根據這段講解 epoll 原始碼的節選原文，每次 epoll_ctl 時的 fd 存放在什麼地方？

節選原文 >>
* * * *
現在清楚了，一個新創建的epoll文件帶有一個struct eventpoll結構，這個結構上再掛一個紅黑樹，而這個紅黑樹就是每次epoll_ctl時fd存放的地方！

3.4 sys_epoll_wait

現在數據結構都已經清楚了，我們來看最核心的:
[fs/eventpoll.c-->sys_epoll_wait()]
asmlinkage long sys_epoll_wait(int epfd, struct epoll_event __user *events, int maxevents,

int timeout)
{
struct file *file;
struct eventpoll *ep;
/* Get the "struct file *" for the eventpoll file */
file = fget(epfd);
/*
* We have to check that the file structure underneath the fd
* the user passed to us _is_ an eventpoll file.(所以如果這裏是普通的文件fd會出錯)
*/
if (!IS_FILE_EPOLL(file))
goto eexit_2;

ep = file->private_data;
error = ep_poll(ep, events, maxevents, timeout);

……

}

故伎重演，從file->private_data中拿到struct eventpoll，再調用ep_poll

3.5 ep_poll()
* * * *
資料節選 >>
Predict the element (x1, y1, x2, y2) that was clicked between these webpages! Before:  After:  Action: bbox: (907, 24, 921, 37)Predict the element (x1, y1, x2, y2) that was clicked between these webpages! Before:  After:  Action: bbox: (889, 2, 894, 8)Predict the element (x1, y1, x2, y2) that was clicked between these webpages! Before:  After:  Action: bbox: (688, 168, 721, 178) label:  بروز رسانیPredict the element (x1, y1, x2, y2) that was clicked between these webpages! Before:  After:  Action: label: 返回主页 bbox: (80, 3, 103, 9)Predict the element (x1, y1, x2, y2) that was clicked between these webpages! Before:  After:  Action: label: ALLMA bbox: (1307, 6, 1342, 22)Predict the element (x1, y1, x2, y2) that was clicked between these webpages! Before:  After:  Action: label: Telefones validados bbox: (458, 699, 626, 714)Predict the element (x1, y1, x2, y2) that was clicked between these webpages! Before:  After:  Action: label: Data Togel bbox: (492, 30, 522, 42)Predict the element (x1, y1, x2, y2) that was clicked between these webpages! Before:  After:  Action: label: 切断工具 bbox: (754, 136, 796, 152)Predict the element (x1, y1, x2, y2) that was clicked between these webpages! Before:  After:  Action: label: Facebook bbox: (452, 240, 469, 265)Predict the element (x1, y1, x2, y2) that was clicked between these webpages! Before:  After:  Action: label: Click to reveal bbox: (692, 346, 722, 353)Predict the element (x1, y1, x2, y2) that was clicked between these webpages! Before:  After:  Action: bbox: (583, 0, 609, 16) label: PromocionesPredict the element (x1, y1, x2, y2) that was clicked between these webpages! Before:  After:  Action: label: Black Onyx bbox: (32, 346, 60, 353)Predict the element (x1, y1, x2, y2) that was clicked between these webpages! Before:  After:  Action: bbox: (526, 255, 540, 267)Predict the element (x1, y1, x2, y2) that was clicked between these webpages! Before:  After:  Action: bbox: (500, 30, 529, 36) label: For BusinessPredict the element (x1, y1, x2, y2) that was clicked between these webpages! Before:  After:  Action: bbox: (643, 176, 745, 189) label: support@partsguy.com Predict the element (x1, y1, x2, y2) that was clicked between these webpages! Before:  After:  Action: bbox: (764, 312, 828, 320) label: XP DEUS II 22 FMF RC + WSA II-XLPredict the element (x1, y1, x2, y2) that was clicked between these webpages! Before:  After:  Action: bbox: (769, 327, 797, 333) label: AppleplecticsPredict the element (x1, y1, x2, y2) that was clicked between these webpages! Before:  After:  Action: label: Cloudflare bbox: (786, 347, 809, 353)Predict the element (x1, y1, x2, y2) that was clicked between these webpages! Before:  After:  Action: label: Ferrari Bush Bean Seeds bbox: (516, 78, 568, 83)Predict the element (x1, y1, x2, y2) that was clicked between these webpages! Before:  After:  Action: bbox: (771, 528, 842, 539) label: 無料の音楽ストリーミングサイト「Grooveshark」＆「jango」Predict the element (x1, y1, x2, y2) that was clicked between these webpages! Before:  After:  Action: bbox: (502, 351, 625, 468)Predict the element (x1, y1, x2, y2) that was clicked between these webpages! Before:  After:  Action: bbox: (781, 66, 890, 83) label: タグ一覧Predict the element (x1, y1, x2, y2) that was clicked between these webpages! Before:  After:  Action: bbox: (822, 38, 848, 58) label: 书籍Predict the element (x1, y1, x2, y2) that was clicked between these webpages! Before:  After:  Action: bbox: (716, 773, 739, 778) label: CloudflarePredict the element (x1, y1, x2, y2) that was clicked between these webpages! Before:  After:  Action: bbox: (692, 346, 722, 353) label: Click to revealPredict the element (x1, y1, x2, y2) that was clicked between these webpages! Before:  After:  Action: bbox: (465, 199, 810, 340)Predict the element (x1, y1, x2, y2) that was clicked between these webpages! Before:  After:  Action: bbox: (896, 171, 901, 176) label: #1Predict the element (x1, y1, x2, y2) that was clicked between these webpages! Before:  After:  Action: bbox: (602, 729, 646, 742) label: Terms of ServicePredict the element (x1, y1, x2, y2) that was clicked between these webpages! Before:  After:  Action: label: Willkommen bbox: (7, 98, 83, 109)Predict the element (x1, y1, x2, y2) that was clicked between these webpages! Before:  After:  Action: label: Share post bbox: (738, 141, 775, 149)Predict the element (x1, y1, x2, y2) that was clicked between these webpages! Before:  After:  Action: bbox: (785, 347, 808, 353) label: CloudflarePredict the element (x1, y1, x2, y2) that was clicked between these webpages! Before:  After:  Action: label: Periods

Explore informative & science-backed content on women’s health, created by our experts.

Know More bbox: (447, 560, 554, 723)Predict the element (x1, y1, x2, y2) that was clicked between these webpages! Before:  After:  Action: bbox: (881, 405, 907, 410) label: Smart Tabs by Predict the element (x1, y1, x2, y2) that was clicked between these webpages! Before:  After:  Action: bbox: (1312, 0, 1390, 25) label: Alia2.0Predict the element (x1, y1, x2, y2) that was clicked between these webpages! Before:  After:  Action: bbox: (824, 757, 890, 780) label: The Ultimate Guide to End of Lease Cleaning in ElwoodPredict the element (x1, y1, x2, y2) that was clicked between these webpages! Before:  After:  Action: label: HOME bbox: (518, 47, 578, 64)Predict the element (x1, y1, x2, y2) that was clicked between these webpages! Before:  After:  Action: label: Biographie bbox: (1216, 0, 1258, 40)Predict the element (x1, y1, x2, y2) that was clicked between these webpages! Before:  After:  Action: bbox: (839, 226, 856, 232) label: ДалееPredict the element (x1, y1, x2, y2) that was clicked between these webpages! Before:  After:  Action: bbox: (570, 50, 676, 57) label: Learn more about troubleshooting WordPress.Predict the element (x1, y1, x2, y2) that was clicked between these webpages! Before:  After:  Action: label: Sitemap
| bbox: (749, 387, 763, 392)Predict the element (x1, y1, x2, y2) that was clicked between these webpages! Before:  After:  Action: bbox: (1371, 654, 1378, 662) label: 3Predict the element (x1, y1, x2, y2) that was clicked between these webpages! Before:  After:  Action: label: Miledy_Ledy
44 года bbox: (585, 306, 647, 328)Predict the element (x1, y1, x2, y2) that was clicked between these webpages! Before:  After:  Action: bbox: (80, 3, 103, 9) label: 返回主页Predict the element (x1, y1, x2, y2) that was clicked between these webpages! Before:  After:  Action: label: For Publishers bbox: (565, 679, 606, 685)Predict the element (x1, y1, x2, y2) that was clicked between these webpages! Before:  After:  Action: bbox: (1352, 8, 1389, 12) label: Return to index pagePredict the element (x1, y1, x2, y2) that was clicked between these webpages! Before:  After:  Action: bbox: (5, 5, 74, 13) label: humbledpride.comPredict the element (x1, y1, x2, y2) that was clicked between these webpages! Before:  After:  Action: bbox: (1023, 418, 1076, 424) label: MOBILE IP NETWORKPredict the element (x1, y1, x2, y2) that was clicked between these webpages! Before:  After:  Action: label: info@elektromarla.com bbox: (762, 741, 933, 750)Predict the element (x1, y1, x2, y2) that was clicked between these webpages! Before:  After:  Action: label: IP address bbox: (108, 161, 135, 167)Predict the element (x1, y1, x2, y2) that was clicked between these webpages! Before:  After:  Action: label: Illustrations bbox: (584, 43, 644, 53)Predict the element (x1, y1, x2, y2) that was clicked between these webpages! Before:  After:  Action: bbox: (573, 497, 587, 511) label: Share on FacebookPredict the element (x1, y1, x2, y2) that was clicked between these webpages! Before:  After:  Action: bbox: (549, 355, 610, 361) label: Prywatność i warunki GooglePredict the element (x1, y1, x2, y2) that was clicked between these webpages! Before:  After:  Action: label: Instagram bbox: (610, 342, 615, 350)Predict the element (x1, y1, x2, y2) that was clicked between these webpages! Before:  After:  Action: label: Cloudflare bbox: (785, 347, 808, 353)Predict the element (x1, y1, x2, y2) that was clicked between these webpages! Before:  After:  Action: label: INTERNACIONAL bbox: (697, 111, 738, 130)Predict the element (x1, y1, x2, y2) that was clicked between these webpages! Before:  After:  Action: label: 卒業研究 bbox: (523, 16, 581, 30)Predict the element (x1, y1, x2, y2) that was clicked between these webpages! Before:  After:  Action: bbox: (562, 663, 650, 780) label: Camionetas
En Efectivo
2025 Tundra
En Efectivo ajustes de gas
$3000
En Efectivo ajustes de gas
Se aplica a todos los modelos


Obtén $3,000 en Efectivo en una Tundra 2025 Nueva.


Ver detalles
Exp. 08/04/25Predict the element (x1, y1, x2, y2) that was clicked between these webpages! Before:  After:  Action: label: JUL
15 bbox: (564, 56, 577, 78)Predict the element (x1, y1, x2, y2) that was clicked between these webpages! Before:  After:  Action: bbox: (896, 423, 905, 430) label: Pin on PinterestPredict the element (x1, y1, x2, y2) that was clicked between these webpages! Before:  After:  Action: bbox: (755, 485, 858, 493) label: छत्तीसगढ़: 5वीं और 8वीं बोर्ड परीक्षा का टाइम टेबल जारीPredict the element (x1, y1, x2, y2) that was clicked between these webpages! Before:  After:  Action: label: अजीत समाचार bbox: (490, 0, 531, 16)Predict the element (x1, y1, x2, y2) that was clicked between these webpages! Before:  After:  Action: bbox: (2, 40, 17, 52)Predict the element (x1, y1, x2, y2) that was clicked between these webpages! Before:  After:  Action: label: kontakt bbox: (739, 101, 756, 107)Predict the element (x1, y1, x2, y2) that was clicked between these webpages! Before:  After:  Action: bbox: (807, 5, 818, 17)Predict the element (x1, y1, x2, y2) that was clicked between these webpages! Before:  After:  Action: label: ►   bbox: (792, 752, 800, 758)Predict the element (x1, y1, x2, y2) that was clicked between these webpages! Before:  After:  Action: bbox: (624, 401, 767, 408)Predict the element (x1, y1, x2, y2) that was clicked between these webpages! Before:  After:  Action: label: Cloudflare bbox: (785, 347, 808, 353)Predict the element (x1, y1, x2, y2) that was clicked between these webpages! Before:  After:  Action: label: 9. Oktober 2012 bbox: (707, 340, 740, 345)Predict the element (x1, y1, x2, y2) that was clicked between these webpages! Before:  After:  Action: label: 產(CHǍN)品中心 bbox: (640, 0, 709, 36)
* * * *
參考答案 >> 存放在新建 epoll 文件的 struct eventpoll 結構上所掛的紅黑樹中。